### Instructions to follow
Output exactly, please, the lines of the records below from the one containing "The width and height of the screenshot is (1104, 734)." through the final line.

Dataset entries
________________________________________
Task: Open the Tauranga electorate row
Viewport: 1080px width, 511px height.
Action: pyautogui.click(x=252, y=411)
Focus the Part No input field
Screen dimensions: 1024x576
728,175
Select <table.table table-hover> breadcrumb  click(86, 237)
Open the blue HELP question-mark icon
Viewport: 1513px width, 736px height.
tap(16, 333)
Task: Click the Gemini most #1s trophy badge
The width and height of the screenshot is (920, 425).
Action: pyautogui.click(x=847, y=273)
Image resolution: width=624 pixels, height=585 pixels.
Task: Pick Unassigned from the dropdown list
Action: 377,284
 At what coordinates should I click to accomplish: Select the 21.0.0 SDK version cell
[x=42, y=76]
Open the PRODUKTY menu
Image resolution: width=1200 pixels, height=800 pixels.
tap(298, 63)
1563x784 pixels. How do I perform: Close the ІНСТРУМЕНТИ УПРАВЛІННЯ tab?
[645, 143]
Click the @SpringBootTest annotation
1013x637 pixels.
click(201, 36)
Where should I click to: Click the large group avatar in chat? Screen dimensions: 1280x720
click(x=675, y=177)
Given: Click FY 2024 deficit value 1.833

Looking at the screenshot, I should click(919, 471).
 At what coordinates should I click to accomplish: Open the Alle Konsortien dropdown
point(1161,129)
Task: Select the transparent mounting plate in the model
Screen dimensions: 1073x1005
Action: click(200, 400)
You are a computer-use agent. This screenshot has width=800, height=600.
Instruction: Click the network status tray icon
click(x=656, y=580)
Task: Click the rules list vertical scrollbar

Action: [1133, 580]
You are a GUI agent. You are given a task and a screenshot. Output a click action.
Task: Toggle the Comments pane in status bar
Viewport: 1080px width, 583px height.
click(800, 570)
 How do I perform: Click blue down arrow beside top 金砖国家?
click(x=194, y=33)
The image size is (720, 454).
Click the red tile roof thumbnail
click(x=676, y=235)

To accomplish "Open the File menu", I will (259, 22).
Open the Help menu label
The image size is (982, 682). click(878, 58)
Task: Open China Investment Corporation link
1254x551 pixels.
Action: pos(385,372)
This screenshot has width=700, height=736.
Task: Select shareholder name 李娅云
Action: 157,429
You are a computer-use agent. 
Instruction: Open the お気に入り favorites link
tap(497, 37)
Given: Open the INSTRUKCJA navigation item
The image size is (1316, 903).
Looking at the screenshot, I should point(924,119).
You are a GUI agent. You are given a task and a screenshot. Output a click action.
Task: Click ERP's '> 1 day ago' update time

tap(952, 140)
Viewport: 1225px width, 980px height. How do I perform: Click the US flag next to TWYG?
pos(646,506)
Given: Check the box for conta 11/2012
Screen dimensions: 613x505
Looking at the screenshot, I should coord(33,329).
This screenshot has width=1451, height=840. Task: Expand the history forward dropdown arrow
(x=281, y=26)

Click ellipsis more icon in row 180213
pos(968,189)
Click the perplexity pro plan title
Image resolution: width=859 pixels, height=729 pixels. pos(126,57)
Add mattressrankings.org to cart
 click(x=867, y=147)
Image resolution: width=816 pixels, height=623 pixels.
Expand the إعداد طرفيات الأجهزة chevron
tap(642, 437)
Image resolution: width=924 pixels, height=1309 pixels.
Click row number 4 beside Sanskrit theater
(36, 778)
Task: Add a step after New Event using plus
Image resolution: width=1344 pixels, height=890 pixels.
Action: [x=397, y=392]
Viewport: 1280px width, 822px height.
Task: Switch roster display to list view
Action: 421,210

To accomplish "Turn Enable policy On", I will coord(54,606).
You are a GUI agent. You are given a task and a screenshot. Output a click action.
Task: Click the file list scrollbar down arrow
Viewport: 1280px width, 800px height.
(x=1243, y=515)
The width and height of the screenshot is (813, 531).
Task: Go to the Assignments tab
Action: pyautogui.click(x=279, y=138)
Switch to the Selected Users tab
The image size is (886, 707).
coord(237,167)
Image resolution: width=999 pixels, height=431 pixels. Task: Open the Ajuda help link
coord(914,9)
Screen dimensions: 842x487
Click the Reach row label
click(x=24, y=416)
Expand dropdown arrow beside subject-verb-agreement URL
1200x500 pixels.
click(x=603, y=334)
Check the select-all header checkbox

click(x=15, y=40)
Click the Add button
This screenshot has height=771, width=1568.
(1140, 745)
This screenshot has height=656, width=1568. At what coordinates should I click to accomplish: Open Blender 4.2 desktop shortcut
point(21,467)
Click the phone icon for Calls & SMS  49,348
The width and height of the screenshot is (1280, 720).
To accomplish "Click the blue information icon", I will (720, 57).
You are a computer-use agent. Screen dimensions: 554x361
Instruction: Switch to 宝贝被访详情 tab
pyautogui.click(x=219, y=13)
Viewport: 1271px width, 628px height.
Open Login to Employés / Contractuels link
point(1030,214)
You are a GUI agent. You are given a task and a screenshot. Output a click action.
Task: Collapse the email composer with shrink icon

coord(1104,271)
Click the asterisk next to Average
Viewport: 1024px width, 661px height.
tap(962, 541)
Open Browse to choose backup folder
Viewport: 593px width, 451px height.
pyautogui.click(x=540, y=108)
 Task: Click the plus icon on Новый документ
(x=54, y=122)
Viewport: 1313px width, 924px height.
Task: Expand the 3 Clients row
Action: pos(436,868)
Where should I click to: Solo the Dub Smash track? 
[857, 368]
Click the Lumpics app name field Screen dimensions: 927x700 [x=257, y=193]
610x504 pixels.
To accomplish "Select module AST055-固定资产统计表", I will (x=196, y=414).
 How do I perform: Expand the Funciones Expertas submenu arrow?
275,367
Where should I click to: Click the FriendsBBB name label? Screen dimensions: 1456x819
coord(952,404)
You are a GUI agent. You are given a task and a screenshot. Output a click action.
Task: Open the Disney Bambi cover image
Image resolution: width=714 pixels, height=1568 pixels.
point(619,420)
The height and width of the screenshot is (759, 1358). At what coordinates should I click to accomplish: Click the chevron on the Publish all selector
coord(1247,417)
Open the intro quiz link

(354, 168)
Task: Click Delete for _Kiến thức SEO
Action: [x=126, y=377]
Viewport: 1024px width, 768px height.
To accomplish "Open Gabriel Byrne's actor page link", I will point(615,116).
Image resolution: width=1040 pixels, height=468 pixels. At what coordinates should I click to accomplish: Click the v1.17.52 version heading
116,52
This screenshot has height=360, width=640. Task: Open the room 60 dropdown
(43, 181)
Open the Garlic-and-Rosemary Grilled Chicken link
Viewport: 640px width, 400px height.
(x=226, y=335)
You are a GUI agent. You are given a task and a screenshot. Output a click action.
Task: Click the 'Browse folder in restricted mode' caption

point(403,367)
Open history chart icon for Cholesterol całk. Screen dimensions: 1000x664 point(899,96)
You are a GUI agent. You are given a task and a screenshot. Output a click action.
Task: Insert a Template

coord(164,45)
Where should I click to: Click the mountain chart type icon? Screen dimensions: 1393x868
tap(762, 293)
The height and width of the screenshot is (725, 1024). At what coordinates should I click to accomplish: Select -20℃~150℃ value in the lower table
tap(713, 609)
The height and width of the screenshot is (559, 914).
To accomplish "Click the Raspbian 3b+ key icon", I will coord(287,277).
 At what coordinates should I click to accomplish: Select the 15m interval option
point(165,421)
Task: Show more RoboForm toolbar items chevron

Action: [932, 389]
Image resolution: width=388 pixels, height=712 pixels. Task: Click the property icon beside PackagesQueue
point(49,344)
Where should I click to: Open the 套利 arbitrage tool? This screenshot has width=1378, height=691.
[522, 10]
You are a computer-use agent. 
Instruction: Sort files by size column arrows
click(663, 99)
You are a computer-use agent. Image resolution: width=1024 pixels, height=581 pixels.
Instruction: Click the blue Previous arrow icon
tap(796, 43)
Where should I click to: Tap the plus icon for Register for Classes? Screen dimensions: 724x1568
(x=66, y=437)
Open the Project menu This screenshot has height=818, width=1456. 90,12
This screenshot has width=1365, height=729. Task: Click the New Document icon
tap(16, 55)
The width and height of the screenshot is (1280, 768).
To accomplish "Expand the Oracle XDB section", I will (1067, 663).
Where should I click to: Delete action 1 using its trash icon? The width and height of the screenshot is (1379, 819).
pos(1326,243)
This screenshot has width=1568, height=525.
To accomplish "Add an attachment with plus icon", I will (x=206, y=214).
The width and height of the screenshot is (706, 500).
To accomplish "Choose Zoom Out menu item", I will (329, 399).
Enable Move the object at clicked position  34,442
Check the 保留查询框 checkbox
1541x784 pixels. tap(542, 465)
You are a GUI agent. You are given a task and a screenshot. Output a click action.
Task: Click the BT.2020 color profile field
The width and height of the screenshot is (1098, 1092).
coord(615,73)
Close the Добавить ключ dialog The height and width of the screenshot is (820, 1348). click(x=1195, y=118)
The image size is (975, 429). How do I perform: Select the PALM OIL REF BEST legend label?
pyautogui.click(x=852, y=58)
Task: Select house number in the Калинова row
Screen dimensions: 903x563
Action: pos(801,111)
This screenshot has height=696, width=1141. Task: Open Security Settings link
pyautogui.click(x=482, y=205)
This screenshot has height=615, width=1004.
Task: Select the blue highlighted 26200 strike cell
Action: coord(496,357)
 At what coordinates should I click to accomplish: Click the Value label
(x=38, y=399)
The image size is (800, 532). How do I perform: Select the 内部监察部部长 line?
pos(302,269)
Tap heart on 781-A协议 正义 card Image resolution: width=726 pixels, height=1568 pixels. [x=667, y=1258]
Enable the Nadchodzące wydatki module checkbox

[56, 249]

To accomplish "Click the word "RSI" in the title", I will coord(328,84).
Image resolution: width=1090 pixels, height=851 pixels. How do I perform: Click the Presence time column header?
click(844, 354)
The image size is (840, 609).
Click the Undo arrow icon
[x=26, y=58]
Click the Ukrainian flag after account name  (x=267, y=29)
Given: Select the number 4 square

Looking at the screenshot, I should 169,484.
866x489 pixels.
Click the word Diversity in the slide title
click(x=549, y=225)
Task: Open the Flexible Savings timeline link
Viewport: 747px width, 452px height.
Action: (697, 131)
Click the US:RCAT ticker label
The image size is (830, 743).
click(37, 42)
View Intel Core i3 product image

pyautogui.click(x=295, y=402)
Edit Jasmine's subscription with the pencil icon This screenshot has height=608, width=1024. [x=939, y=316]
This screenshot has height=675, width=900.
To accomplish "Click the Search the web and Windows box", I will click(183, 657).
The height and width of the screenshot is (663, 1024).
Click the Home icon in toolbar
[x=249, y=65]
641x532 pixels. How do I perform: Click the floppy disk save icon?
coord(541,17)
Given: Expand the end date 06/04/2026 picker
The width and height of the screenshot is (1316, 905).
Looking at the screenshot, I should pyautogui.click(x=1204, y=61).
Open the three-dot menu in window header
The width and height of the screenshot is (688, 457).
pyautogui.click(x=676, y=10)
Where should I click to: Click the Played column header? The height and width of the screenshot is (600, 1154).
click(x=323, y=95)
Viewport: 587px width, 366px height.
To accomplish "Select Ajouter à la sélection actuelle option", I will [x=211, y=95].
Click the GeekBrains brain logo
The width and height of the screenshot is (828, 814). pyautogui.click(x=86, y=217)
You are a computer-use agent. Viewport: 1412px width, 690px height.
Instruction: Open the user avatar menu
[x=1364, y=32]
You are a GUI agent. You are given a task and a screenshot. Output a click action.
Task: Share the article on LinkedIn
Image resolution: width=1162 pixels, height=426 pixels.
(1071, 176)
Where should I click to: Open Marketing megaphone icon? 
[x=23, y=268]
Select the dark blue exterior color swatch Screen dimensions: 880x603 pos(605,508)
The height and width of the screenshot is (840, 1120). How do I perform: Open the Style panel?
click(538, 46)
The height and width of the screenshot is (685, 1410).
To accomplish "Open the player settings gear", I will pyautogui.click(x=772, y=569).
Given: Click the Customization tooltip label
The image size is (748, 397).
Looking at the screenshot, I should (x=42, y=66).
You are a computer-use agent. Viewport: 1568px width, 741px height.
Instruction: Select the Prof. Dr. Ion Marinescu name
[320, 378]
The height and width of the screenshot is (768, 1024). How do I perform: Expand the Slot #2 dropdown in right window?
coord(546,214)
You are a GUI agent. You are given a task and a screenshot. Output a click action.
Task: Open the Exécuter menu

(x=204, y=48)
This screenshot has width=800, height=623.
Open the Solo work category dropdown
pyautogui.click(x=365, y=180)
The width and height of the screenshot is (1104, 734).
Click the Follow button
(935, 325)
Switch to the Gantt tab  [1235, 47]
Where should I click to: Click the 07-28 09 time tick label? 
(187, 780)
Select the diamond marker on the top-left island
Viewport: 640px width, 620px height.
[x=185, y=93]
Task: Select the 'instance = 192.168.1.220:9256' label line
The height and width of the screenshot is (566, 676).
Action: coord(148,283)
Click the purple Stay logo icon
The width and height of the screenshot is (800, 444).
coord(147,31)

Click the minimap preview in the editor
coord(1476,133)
________________________________________
### Written response
The width and height of the screenshot is (1104, 734).
Click the Follow button
(935, 325)
Switch to the Gantt tab  [1235, 47]
Where should I click to: Click the 07-28 09 time tick label? 
(187, 780)
Select the diamond marker on the top-left island
Viewport: 640px width, 620px height.
[x=185, y=93]
Task: Select the 'instance = 192.168.1.220:9256' label line
The height and width of the screenshot is (566, 676).
Action: coord(148,283)
Click the purple Stay logo icon
The width and height of the screenshot is (800, 444).
coord(147,31)

Click the minimap preview in the editor
coord(1476,133)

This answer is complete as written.